[Leaplist] FYI, evidence of realities of IP

Steve Litt slitt at troubleshooters.com
Wed Jan 17 12:52:05 EST 2007


On Wednesday 17 January 2007 11:59, Damien McKenna wrote:
> A little known fact: the wonderful and ubiquitous bzip2 compression utility
> is a rewrite of an older utility called bzip.  The original bzip used an
> algorithm that was patented by a 3rd party so the offending code was
> replaced, thus bzip2.
> http://www.freshports.org/archivers/bzip/
> http://en.wikipedia.org/wiki/Bzip2
>
> This is just a tiny, day-to-day example of the fact that IP effects
> everything we do with a computer, especially the software that we write as
> developers.  Despite the intentions of the GPL, the noble goal of living in
> a world free of anti-competitive restraints, and the years of people's
> lives donated to a good cause, we live in a world restricted by laws that
> control what we may and may not do, including the fact that you cannot
> infringe upon someone else's intellectual property (IP) without
> repercussions.
>
> Just food for thought.

On the other side, if I spend 4 months writing a book, shouldn't I be granted 
a monopoly to sell it for at least a few years?

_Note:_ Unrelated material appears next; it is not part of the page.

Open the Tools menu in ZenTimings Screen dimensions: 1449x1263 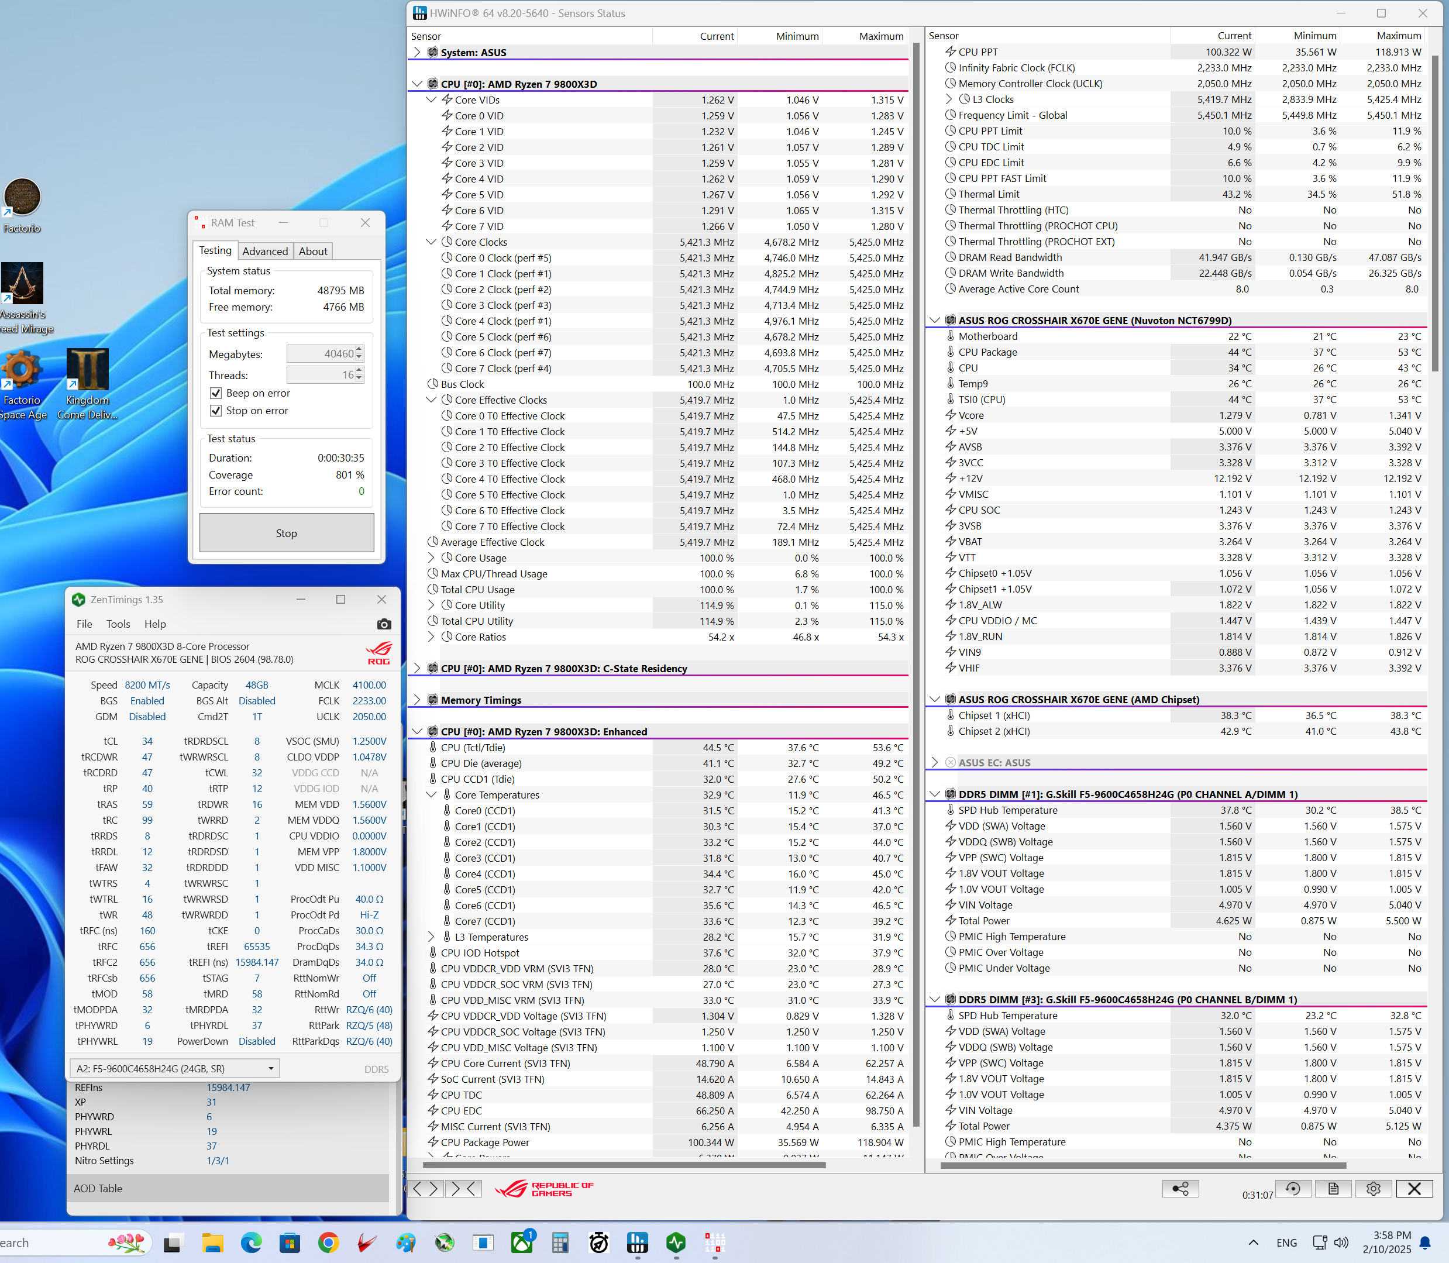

I'm not so sure patents and copyrights are a bad thing, but I'm very sure they 
last waaaay too long. I think a copyright should automatically become public 
domain in 10 to 15 years. Patents maybe 8 -- 5 for drug patents.

Also, as has been stated many times before, the patent office shouldn't grant 
patents to obvious things, business processes, etc. I think maybe software 
should be subject only to copyright, not to patent. 

I once read a half tongue and cheek article about what would happen if 
basketball players patented their moves.